1520 Health students, 121 Teams channel meetings What could go wrong…Running an engaging interprofessional education session in the Covid-19 pandemic
Never has interprofessional education (IPE) been more pertinent than in the midst of a pandemic. NHS teams are stretched, professionals are stepping up into new roles and new teams of health professionals are working together for the first time. At Keele we run an ambitious program of IPE across our health and natural sciences faculties bringing together students within a year group across 8 programmes, to engage in a half day of activities in multi professional groups. Usually run in large spaces in situ across the university, the coordinated effort to deliver and encourage engagement from a diverse student population is difficult in normal times, and seemed impossible to emulate in the midst of a pandemic. With distanced facilitators and students dissociated from the usual social engagement that university life brings, there were concerns around student engagement with the program and the ability to deliver on the large scale necessary.

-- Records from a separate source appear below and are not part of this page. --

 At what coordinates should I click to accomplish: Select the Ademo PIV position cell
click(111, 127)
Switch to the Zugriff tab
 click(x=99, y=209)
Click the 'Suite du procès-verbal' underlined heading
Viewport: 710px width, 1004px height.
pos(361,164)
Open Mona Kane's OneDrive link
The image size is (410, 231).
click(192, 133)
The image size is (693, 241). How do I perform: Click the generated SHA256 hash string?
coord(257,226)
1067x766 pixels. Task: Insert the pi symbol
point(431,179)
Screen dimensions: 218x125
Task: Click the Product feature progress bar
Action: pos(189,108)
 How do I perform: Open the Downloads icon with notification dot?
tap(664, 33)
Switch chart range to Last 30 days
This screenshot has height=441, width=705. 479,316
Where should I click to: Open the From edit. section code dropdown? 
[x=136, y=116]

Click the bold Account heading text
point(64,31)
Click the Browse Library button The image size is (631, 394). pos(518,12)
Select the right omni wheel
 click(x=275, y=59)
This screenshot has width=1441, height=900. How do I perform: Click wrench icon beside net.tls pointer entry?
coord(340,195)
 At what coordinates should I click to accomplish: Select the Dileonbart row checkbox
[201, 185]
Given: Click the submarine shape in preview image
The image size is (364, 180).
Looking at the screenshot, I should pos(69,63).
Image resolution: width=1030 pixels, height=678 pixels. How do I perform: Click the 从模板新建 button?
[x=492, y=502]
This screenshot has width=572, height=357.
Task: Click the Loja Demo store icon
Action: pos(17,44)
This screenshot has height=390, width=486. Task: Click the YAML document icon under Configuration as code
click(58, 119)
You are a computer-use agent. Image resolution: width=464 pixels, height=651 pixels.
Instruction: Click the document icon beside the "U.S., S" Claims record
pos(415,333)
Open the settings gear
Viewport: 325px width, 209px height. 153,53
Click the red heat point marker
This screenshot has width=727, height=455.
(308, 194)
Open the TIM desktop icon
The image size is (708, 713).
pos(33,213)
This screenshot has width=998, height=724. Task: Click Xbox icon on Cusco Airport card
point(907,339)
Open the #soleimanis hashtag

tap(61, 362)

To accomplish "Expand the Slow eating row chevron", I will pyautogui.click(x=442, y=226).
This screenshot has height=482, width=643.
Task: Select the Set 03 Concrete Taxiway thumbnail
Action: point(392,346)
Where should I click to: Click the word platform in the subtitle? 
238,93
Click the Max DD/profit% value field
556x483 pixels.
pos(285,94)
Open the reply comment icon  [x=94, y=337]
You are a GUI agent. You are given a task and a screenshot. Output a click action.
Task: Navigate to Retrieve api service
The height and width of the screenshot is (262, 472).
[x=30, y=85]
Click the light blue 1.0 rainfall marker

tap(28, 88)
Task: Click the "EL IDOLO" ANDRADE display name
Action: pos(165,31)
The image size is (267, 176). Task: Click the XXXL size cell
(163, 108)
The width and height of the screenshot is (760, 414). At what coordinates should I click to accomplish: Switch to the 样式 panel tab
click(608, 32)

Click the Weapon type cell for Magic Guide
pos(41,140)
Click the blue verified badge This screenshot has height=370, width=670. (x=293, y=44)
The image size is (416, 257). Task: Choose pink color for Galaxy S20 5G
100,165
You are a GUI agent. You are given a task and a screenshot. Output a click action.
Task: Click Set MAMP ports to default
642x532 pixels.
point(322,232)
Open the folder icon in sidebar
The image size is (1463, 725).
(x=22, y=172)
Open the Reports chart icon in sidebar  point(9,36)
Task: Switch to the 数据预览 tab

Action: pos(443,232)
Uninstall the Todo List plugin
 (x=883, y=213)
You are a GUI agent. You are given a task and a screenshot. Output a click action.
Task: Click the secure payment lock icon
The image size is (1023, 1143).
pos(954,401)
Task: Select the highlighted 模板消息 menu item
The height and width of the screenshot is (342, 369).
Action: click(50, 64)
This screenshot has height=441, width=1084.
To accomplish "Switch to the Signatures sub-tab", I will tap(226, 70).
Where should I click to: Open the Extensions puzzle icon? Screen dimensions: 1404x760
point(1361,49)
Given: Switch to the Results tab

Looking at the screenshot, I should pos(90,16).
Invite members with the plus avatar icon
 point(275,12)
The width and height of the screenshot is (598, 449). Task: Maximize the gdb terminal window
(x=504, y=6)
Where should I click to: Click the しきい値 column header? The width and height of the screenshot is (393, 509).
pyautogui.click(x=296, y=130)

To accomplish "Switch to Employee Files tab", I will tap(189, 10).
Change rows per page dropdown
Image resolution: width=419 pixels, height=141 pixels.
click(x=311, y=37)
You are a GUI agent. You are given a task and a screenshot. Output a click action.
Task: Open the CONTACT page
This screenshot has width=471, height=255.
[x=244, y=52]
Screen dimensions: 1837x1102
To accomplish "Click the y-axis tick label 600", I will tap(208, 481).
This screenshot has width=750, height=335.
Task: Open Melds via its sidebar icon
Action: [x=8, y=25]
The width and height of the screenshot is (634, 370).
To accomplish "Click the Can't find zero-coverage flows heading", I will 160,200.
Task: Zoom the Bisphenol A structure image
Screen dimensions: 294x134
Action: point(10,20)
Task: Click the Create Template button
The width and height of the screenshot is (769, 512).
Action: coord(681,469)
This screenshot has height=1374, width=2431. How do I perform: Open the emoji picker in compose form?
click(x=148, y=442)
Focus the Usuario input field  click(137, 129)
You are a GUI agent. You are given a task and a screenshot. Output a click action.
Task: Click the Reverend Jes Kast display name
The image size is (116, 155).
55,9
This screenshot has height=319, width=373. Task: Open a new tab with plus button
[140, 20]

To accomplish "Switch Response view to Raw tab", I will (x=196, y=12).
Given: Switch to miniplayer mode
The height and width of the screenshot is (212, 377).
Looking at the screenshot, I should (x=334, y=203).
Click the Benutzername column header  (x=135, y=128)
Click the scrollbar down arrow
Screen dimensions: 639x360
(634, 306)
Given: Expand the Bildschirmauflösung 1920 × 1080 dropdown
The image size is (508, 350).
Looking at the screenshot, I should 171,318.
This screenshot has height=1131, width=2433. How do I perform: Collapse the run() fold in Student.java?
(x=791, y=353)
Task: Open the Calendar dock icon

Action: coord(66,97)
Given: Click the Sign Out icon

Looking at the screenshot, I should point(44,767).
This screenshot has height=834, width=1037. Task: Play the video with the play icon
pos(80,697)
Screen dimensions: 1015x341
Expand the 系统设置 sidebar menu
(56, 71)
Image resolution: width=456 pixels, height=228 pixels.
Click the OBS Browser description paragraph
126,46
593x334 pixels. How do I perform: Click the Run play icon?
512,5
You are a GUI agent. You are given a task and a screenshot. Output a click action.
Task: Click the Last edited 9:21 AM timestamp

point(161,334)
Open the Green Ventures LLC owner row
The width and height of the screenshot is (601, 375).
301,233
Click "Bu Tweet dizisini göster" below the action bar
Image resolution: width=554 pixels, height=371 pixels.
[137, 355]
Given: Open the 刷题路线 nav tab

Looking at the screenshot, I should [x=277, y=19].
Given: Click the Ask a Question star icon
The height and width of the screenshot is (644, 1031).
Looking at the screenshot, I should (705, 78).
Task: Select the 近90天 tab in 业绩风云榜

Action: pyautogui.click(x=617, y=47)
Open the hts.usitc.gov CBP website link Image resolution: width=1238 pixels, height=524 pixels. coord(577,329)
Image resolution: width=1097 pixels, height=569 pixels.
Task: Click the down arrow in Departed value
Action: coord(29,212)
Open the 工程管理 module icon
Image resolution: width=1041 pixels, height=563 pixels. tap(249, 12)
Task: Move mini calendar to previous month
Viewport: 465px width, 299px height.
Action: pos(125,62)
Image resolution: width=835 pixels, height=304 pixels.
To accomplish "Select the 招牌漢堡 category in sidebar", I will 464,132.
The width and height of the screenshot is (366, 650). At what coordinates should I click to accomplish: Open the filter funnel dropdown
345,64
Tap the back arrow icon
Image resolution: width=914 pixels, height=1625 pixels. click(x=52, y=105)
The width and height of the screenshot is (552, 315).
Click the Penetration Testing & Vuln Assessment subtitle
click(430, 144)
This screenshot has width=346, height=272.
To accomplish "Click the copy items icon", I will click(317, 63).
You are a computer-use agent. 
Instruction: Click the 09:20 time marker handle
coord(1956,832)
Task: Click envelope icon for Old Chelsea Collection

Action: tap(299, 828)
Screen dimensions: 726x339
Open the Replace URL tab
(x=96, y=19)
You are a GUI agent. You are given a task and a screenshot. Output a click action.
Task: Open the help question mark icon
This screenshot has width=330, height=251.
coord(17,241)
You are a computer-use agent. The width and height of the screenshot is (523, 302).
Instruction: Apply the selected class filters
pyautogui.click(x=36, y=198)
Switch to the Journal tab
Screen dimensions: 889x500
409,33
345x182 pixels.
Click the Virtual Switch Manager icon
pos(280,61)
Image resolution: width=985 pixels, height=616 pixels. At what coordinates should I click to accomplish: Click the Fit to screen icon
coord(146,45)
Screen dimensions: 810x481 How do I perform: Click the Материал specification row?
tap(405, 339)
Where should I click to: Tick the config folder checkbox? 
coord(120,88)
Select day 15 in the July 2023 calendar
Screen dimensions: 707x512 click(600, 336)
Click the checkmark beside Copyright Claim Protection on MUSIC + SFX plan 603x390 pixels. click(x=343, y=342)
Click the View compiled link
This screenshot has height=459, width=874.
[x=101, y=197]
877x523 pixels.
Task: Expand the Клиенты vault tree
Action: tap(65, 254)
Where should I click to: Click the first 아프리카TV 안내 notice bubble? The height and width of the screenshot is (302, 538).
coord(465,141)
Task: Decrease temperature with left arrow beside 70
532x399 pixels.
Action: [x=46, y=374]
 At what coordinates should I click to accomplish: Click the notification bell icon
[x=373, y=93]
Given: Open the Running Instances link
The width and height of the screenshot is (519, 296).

Not to be defeated within a matter of months we developed an online version of both our first and second year programs. Using Teams as a platform, we delivered both of our interprofessional activities; Year 1 - Introduction to roles and responsibilities and Year 2 - Healthcare teams. These were half day timetabled events running simultaneously across multiple private channels, with groups of 8-10 students and a facilitator. The students were given an ice breaker activity and a series of online tasks to complete as a group. Both events were evaluated from a student and facilitator perspective, with questions around meeting the learning outcomes, as well as student engagement and enjoyment. Despite a few technical hiccups students were overwhelmingly positive towards the event, and facilitators and students reported high levels of engagement and enjoyment. In particular the opportunity to meet and work with students from other health schools was well received, and led to beneficial opportunities to learn from and about each other. Here we describe the resources we made, with a particular focus on activities which would be accessible and engaging, and present our commentary on designing and running the event alongside student and staff evaluation. With unexpected benefits to student engagement associated with the online version we are now looking to the future to implement lessons learnt from organising this event and hope to inspire others in running similarly ambitious projects, both during, and after the pandemic.